Fluorine is a natural trace element and exists in almost all soils. Fluoride is classified as any binary compound of fluorine with another element. Perhaps the most widely known use of fluoride is its addition to public drinking water supplies at about one milligram per liter (mg/L) of a fluoride salt, measured as fluoride, for the purpose of reducing tooth decay. 

Children under nine years of age exposed to levels of fluoride greater than about 2 mg/L may develop a condition known as mottling or discoloration of the permanent teeth. Exposure to drinking water levels above 4 mg/L for many years may result in cases of crippling skeletal fluorosis, which is a serious bone disorder resembling osteopetrosis and characterized by extreme density and hardness and abnormal fragility of the bones (sometimes called “marble bones”). 

Contaminant  In Water As Maximum Contaminant Level

Fluoride (F)

Fluoride, F-

US EPA:
MCL* = 4.0 mg/L or ppm
Secondary Standard** = 2.0 mg/L or ppm
WHO Guideline = 1.5 mg/L

Sources of Contaminant

Natural deposits
Municipally treated drinking water (>2 mg/L, potentially as a result of poorly monitored or malfunctioning feeding equipment)

Potential Health Effects

Skeletal fluorosis, from long-term consumption >4 mg/L (a serious bone disorder resembling osteoporosis and characterized by extreme density and hardness and abnormal fragility of the bones)

Potential Aesthetic Effects

Mottling (discoloration) of teeth in children under 9 years of age (from long-term consumption at >2 mg/L)
Disfiguration/pitting of teeth in children

Treatment Methods

Point-of-Entry (POE)
Point-of-Use (POU)

Reverse osmosis
Strong base anion exchange (Cl- form)
Activated alumina adsorption media
Distillation

*Maximum Contaminant Level (MCL) - The highest level of a contaminant that is allowed in drinking water. MCLs are set as close to MCLGs as feasible using the best available treatment technology and taking cost into consideration. MCLs are enforceable standards.

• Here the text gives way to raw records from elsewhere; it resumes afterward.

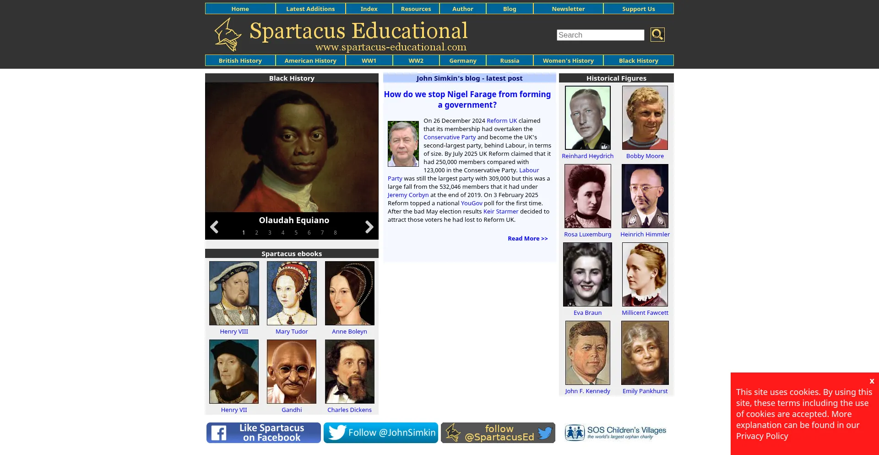Click the Spartacus helmet logo
The width and height of the screenshot is (879, 455).
point(228,35)
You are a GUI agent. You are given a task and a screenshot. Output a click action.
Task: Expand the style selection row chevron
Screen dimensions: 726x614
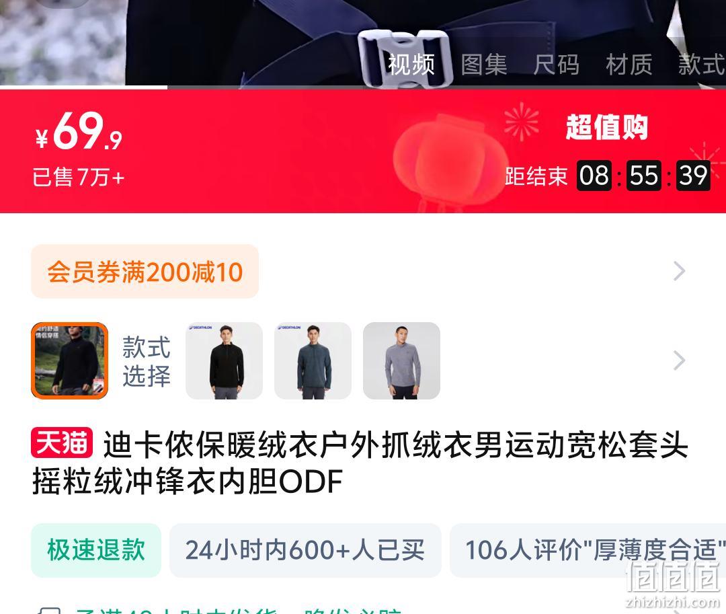tap(679, 360)
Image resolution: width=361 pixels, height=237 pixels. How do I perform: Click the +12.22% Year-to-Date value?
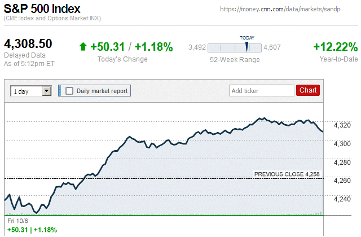coord(335,47)
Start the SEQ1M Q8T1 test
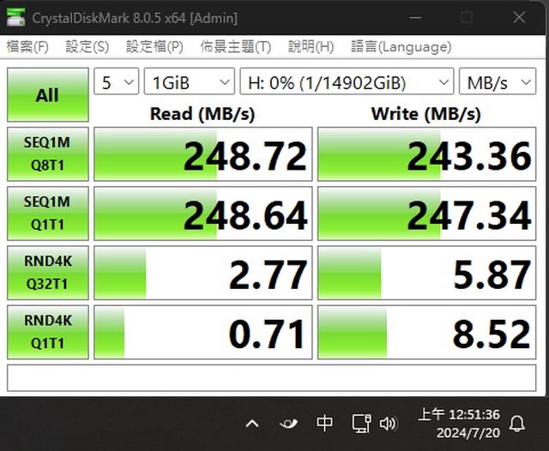Image resolution: width=549 pixels, height=451 pixels. point(47,153)
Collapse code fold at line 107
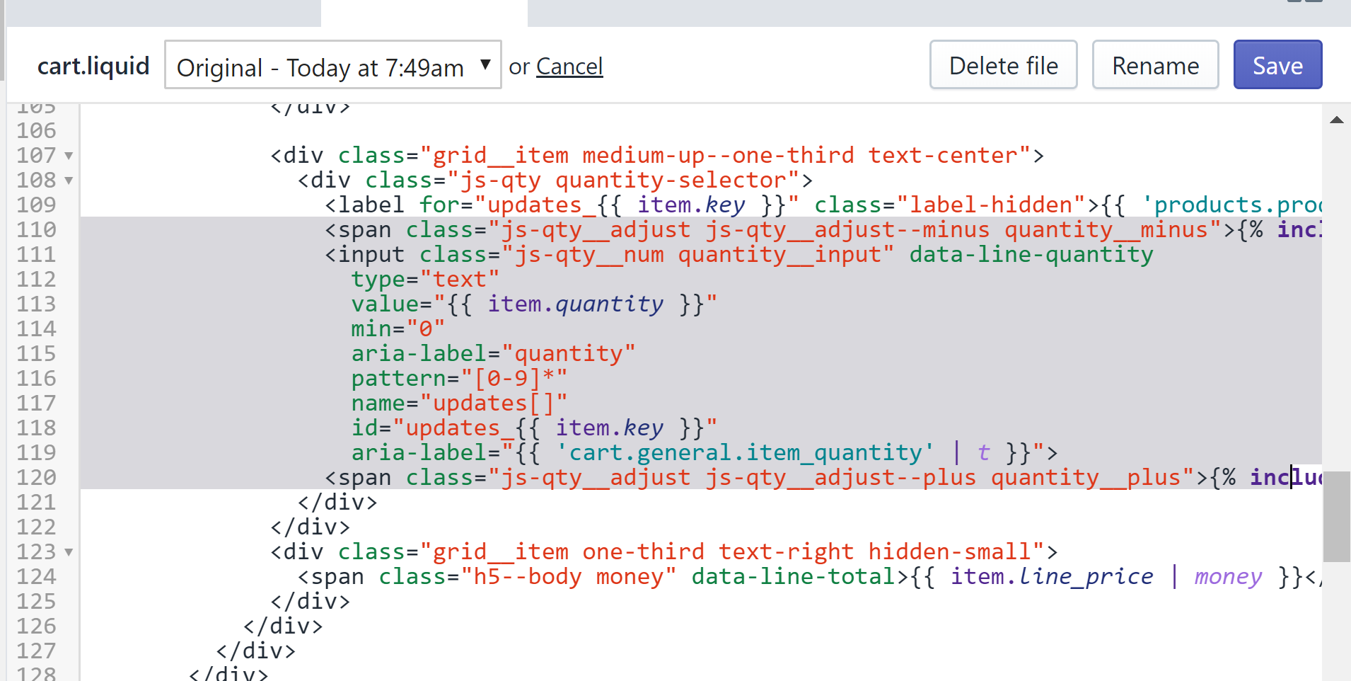 point(69,156)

**National Secondary Drinking Water Regulations (NSDWRs or secondary standards) are non-enforceable guidelines regulating contaminants that may cause cosmetic effects (such as skin or tooth discoloration) or aesthetic effects (such as taste, odor, or color) in drinking water. EPA recommends secondary standards to water systems but does not require systems to comply. However, states may choose to adopt them as enforceable standards.